Um dos principais pontos citados é que a economia atualmente é muito fechada e não se tem nenhum sinal de que isso deva mudar em breve.
“O Brasil é um país extremamente fechado e tem até ideia de fazer substituição de importação. Precisamos abrir a economia. Teremos muita oportunidade com esse mundo ‘desglobalizando’, mas atualmente somos um dos mais fechados do mundo. Não vejo muita possibilidade nisso. O governo atual não é exatamente liberal e se ganhar a reeleição não vai mudar isso. Todos os candidatos não têm comércio internacional como pauta econômica. Nossa economia fechada e isolada deve seguir assim”, analisa Zeidan.

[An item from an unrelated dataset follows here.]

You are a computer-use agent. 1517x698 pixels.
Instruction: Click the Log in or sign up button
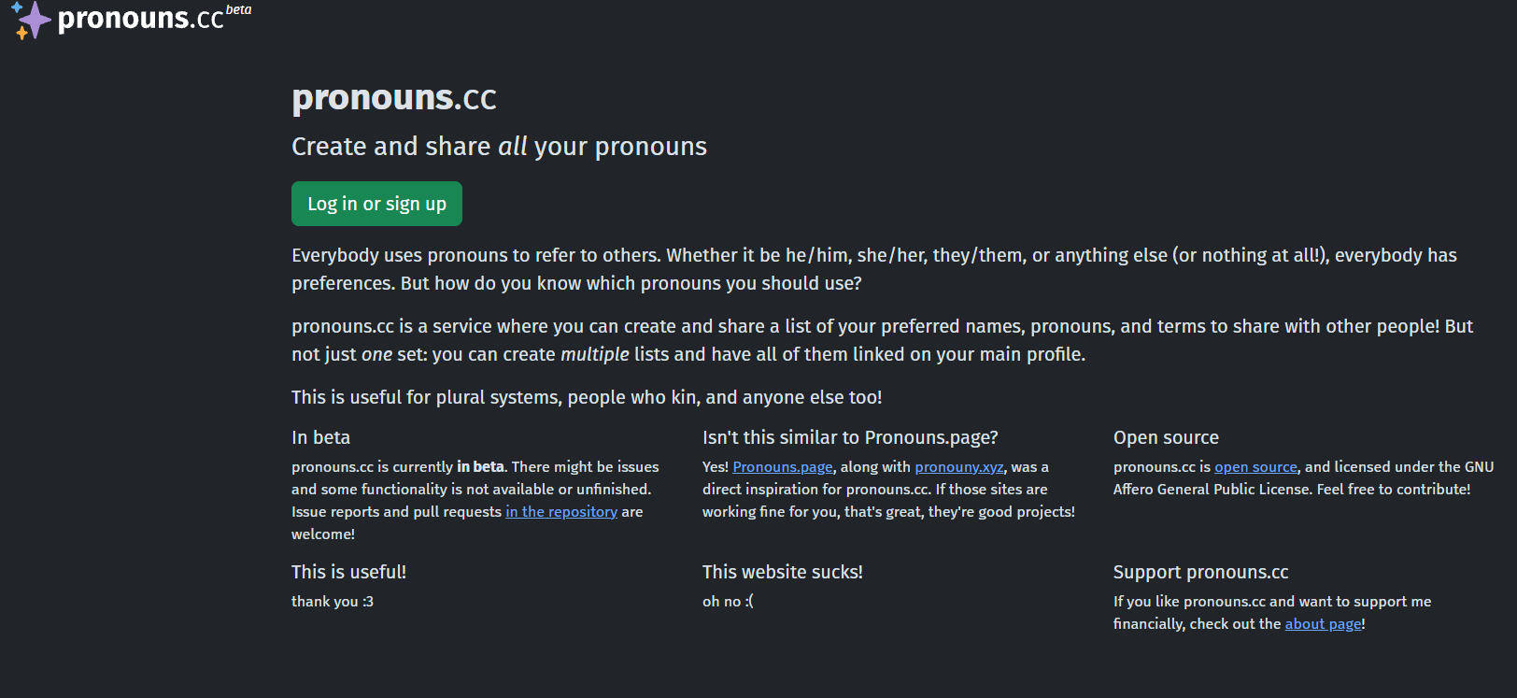(376, 204)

Em termos de crescimento econômico, o professor da NYU Shangai diz que o preço do frete, inclusive, abocanhou a margem de diversas empresas mesmo que em um cenário considerado positivo para maior lucratividade.
Nos aspectos regulatórios, Louzada explica que, mesmo com algumas mudanças recentes – como a aprovação do PL da BR do Mar -, é difícil prever alguma independência ou crescimento desse setor no Brasil como forma de ser mais resiliente às oscilações econômicas externas.
“Foi vetado o projeto de recriação do Reporto, que seria um benefício que desoneraria os investimentos em equipamentos e outros gastos nos portos brasileiros, retirando estímulos da cabotagem (navegação entre portos de um mesmo país ou a distâncias pequenas, dentro das águas costeiras). São necessários diversos equipamentos para realizar a recepção de produtos após a movimentação entre dois pontos portuários, deixando essa opção inviável com o alto custo”, afirma.
“Acredito que esse ponto ajudaria a criarmos uma maior independência nesse segmento. Apesar de avanços em função da ‘BR do Mar’, como trazer novas empresas de transporte de cargas na ligação entre portos. Ainda é pouco para um ambiente mais competitivo”, conclui, sobre a dependência externa do Brasil no frete marítimo.